Bar-shouldered Dove, not a Pallid Cuckoo

At first I thought this bird was a Pallid Cuckoo, but I was wrong. It’s a Bar-shouldered Dove. Thank you to Carol Probets for pointing this out in the comments on this post! Funny: In the original version of this post, I wrote, “It looks a bit like a large pigeon, doesn’t it?” 🙂

I didn’t know we had such large doves in Sydney. According to my bird book, Bar-shouldered Doves are common in northern Australia, but “uncommon or vagrant” in the south.

Common name:Bar-shouldered Dove

Scientific name: Geopelia humeralis

Approximate length: 30 cm

Date spotted: 1 September 2018 (early spring)

Location: Manly Dam National Park, New South Wales, Australia: 33°47’03.1″S 151°15’17.3″E

About Sarah Maddox

Technical writer, author and blogger in Sydney

Posted on 2018/09/01, in Birds, Dove and tagged , , , , , , , . Bookmark the permalink. 5 Comments.

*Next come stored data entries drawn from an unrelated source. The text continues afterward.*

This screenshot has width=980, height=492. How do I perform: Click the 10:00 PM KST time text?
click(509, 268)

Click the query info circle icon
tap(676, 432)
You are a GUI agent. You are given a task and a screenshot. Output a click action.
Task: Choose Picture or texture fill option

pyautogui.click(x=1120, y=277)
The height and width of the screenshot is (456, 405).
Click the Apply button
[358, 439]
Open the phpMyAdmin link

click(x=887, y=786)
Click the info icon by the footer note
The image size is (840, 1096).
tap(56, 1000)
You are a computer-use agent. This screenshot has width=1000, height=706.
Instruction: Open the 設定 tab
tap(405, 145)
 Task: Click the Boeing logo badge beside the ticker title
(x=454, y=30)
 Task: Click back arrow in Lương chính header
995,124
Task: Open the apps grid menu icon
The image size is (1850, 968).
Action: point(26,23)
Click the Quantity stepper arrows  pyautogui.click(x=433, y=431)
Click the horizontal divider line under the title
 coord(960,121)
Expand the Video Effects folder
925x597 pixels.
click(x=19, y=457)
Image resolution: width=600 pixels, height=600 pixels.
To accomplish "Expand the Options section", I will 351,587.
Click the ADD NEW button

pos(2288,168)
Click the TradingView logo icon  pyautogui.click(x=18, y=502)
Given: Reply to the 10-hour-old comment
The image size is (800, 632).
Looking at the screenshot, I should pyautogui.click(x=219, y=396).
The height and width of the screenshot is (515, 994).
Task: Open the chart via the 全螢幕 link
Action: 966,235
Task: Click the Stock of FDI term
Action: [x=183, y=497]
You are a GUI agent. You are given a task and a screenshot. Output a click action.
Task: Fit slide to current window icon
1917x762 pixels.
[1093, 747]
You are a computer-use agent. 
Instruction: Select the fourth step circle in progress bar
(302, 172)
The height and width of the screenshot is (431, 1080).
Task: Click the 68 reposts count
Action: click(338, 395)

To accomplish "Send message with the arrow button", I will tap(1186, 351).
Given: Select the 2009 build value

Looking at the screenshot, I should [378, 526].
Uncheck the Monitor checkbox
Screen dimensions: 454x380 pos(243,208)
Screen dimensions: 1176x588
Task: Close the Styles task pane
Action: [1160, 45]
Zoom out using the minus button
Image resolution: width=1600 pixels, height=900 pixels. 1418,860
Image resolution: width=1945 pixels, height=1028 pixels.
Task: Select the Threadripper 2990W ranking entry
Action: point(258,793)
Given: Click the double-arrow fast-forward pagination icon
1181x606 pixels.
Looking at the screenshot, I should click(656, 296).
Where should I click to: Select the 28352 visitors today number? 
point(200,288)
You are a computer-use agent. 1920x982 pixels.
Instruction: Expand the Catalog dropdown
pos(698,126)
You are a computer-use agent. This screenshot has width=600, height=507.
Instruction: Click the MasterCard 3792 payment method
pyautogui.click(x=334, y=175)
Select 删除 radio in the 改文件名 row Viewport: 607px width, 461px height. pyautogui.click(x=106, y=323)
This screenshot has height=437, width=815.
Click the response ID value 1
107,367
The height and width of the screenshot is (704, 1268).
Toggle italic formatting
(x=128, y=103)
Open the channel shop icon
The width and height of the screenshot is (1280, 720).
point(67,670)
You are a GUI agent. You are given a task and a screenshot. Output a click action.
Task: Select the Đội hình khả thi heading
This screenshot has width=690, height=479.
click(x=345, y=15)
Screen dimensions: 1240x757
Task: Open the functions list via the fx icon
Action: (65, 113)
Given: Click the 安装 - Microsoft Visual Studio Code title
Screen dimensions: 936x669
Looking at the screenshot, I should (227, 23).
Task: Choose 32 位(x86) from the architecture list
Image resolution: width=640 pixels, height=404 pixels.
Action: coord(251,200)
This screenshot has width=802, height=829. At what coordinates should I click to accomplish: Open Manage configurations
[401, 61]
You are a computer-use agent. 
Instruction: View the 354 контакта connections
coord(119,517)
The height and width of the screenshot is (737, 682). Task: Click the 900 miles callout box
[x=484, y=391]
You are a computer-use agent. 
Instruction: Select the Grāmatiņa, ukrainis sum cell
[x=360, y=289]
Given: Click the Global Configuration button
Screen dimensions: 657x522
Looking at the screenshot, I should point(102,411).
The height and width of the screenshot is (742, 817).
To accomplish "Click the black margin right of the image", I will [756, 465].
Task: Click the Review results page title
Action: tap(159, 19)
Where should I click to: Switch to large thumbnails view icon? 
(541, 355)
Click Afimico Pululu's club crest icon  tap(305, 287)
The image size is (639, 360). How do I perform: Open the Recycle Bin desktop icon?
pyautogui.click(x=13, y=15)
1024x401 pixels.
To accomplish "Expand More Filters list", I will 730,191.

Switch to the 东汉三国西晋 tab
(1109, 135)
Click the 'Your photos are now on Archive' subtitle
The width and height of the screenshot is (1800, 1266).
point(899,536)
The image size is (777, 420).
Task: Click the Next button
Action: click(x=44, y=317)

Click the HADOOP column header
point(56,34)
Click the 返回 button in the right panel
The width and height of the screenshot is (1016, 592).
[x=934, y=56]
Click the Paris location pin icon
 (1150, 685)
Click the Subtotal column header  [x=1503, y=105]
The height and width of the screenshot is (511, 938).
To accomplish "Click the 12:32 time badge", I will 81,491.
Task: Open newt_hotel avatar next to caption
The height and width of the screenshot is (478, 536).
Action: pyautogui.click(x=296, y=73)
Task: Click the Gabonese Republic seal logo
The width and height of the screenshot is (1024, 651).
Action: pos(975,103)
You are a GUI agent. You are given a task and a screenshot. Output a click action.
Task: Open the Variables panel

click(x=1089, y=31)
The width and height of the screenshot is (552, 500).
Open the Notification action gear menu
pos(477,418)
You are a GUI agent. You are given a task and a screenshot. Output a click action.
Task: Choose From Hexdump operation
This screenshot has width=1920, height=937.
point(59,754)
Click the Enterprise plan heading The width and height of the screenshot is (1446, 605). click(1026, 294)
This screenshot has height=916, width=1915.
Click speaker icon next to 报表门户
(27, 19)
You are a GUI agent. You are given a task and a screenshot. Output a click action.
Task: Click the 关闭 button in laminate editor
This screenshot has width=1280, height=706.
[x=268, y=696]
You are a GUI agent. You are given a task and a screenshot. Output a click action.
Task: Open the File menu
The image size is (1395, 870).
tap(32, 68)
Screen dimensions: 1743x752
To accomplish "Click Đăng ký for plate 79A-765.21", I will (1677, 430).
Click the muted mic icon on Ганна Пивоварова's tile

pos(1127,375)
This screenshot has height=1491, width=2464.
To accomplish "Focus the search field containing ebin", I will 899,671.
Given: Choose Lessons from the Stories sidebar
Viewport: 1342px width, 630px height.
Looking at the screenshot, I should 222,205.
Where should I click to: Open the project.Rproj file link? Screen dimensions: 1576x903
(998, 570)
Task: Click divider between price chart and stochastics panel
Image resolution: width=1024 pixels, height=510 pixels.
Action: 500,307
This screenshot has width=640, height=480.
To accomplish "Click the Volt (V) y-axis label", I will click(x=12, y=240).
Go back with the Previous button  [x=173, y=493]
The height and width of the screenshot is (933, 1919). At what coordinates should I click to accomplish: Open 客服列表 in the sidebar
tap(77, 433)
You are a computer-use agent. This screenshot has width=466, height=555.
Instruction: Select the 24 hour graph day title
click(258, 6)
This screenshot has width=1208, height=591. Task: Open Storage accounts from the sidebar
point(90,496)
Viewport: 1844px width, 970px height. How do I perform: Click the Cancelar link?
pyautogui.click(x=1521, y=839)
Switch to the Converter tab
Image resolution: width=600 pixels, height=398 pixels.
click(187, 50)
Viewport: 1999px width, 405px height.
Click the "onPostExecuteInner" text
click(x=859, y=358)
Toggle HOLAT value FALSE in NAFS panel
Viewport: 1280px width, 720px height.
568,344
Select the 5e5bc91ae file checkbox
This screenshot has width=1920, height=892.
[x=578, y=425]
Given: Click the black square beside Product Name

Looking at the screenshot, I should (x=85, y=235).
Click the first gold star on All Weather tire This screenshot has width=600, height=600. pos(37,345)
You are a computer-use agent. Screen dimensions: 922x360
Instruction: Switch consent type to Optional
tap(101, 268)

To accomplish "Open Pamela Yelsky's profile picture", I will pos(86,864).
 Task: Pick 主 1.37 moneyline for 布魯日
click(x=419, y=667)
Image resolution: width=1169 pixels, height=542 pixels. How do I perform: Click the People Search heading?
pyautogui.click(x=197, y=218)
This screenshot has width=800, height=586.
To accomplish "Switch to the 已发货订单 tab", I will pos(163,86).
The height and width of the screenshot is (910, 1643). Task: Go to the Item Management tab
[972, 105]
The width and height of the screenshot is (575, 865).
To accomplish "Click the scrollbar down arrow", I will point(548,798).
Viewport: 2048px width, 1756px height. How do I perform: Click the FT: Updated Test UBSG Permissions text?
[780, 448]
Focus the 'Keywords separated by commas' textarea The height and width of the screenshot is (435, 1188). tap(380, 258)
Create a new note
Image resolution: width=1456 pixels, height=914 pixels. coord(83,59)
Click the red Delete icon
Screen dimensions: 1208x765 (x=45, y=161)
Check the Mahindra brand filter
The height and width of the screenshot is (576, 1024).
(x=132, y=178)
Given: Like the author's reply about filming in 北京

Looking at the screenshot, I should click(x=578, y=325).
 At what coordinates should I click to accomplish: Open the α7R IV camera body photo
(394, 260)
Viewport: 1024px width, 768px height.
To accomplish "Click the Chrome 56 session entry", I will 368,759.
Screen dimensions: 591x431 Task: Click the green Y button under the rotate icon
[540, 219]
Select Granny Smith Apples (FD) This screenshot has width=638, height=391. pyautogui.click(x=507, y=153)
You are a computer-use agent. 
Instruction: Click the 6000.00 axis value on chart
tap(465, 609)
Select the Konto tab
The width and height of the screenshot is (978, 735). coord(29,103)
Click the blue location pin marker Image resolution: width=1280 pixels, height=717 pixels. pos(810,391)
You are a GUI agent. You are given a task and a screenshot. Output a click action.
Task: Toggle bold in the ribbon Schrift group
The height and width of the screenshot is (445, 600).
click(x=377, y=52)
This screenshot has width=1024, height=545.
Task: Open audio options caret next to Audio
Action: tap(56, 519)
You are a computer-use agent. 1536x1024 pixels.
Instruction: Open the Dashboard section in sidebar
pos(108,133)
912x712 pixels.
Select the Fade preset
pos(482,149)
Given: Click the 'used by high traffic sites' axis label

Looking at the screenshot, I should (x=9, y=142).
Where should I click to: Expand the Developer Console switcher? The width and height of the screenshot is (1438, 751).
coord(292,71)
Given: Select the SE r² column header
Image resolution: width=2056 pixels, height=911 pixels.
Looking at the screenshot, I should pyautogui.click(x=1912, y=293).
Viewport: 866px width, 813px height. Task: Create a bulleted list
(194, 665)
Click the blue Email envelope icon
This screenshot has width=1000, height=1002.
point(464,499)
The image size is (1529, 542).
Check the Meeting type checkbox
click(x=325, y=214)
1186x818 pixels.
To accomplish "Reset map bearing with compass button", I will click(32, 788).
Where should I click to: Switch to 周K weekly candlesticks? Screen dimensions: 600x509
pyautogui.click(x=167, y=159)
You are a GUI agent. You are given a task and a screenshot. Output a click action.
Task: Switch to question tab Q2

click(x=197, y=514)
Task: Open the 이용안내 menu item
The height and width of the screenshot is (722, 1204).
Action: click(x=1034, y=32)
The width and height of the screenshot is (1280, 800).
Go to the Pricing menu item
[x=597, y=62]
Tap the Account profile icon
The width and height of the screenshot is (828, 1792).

  1. Hi Sarah, the bird in the photo is actually a Bar-shouldered Dove. We should see a few Pallid Cuckoos this spring, as drought conditions usually push more of them coastwards. Listen for the unmistakable rising-semitone call, that’s how you’ll know it’s a male 🙂

    • I meant to add it’s an understandable error. The cuckoo has a more streamlined shape (more falcon-like than pigeon-like), bold white markings on the tail (as opposed to the pattern of overlapping white feather tips on your dove), and a yellowish eye-ring *around* the eye which is dark, unlike the dove which has a yellow iris. You can actually see the dove’s lovely coppery hindneck in your photo. cheers, Carol

      • Hallo Carol
        Thanks for all the info! I’ve corrected the post so that it talks about the dove now, rather than the cuckoo. Wow, that’s a big dove.
        Cheers
        Sarah

  2. interesting, that angle makes it look like a pigeon as you say. Hard to see the shape of the bill, which I presume would be definitive.

    • Hi Pamela, pigeons and doves are the same group of birds and this is definitely a Bar-shouldered Dove, for the reasons outlined in my second reply above. As you and Sarah both noted, the shape is pigeon(dove)-like; certainly not the shape of a cuckoo. The coppery scalloping at the back of the neck is diagnostic for Bar-shouldered and can be seen clearly in Sarah’s photo.